■ **TASK TO CARRY OUT**
Quote every entry word for word.

■ **Stored data entries**
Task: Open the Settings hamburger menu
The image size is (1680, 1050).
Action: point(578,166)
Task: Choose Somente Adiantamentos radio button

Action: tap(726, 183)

■ **OUTPUT OF THE EXERCISE**
Task: Open the Settings hamburger menu
The image size is (1680, 1050).
Action: point(578,166)
Task: Choose Somente Adiantamentos radio button

Action: tap(726, 183)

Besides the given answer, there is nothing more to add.